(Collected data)
====
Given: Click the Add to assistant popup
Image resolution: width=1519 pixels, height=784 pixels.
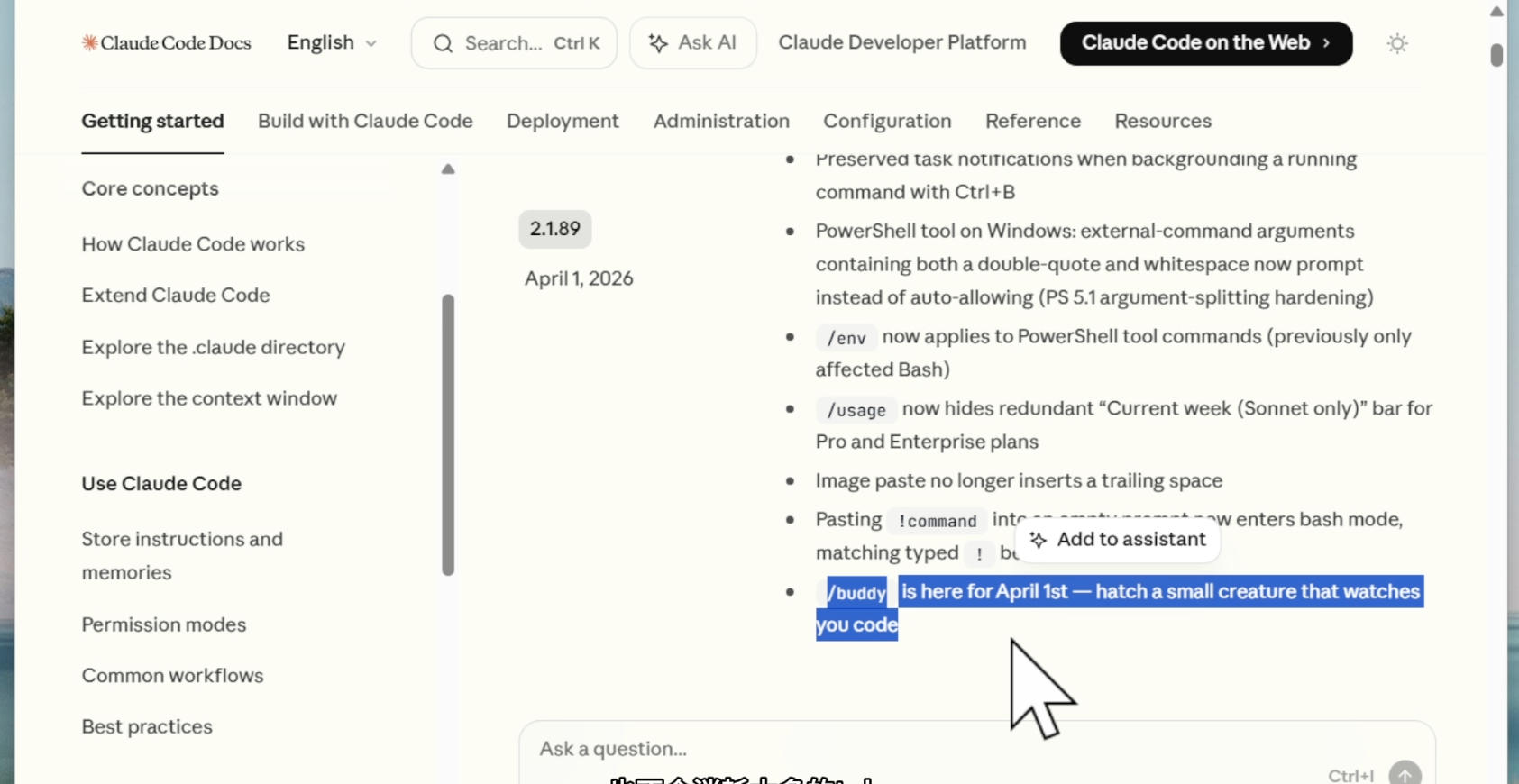Looking at the screenshot, I should click(1118, 540).
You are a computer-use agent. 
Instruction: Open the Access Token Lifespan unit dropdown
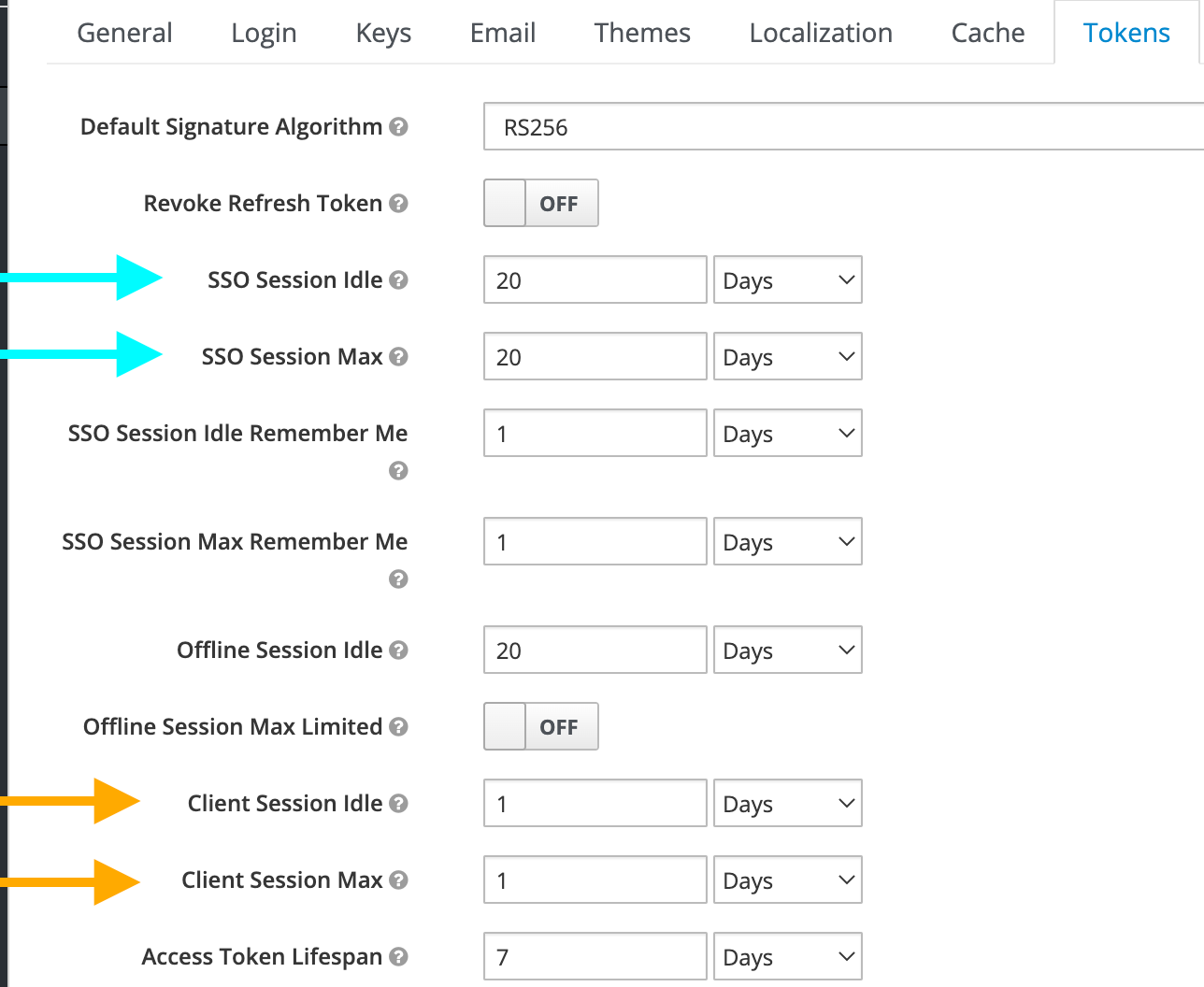(x=787, y=957)
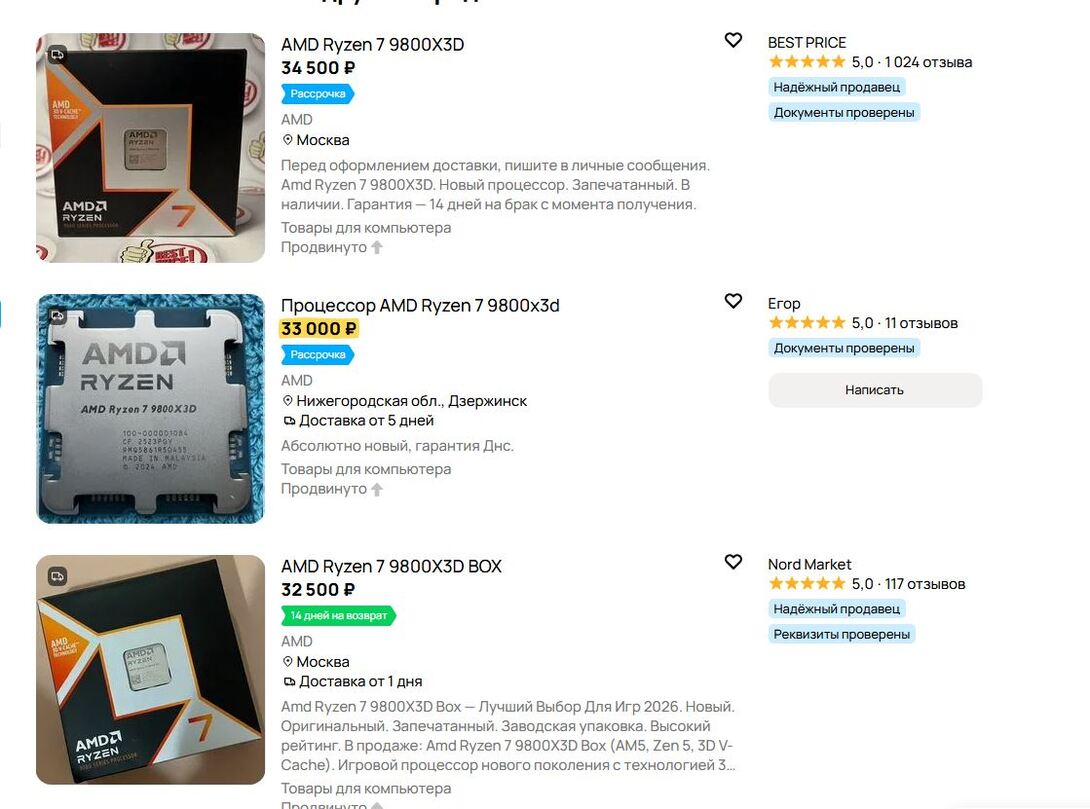Open the Nord Market seller profile

[x=809, y=564]
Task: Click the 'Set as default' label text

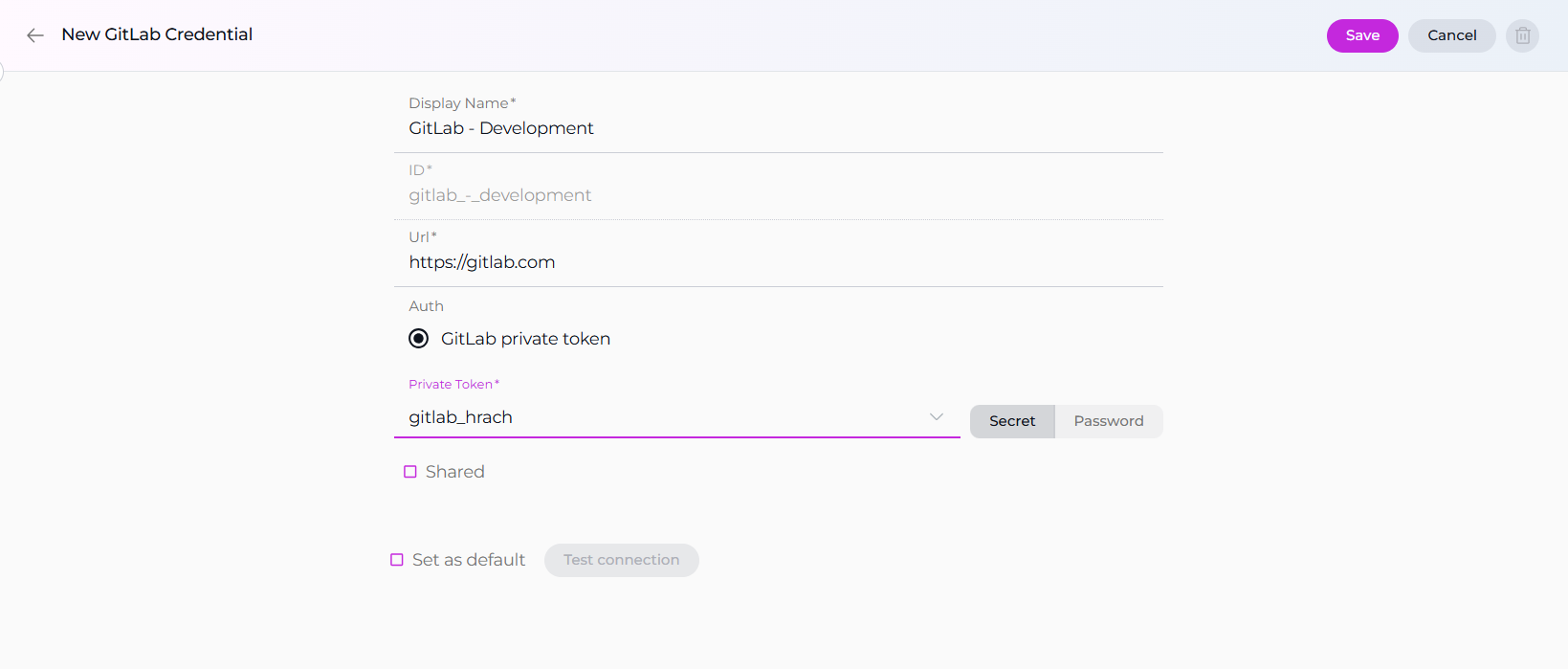Action: pos(469,560)
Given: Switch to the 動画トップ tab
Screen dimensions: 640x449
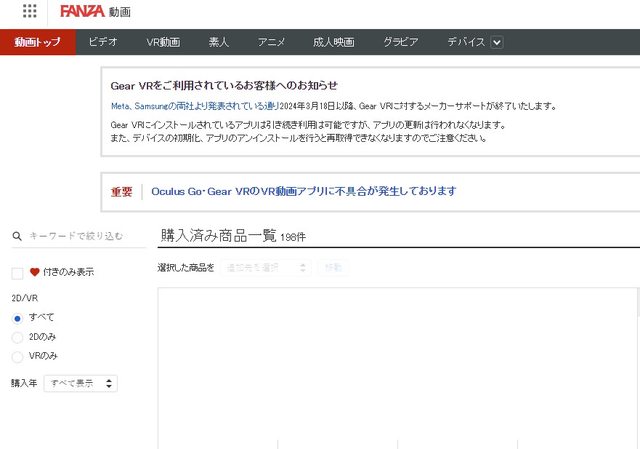Looking at the screenshot, I should 37,42.
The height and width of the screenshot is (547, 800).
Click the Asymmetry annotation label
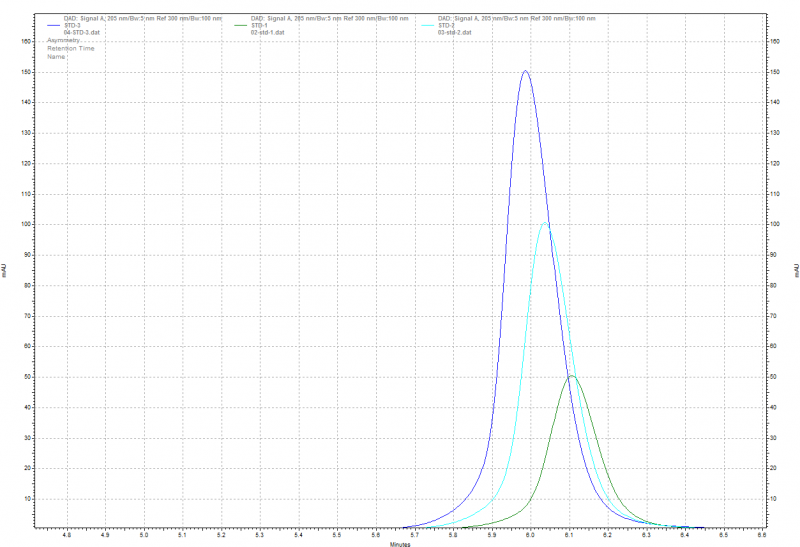tap(63, 40)
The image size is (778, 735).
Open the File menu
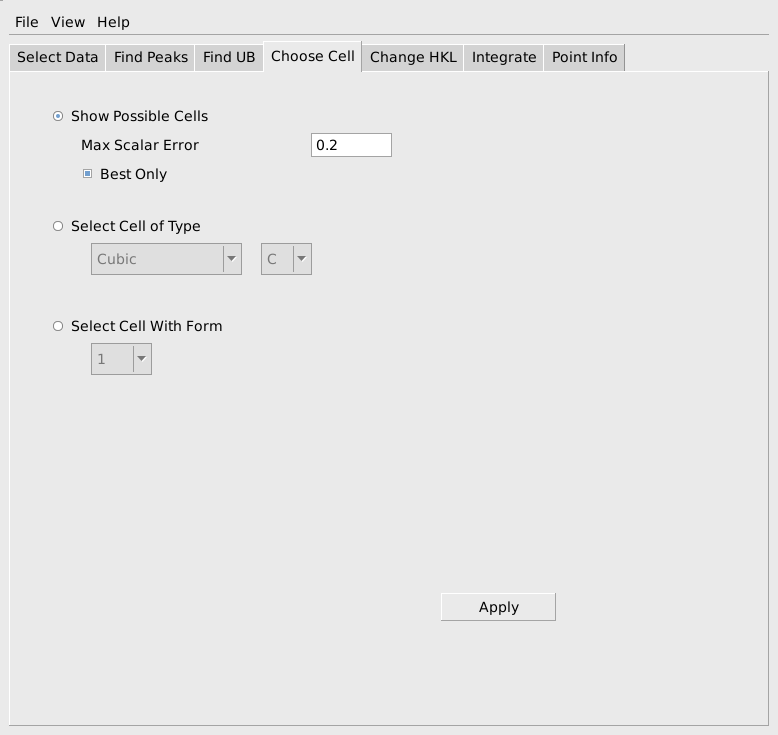pyautogui.click(x=26, y=22)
====
EXERCISE PROMPT ->
Return the lines exactly as they stand, from the start of the entries through the line holding "You are a computer-use agent."; omit the pictures.

TASK SOLUTION ->
Given: Click the Add to assistant popup
Image resolution: width=1519 pixels, height=784 pixels.
Looking at the screenshot, I should click(1118, 540).
You are a computer-use agent. 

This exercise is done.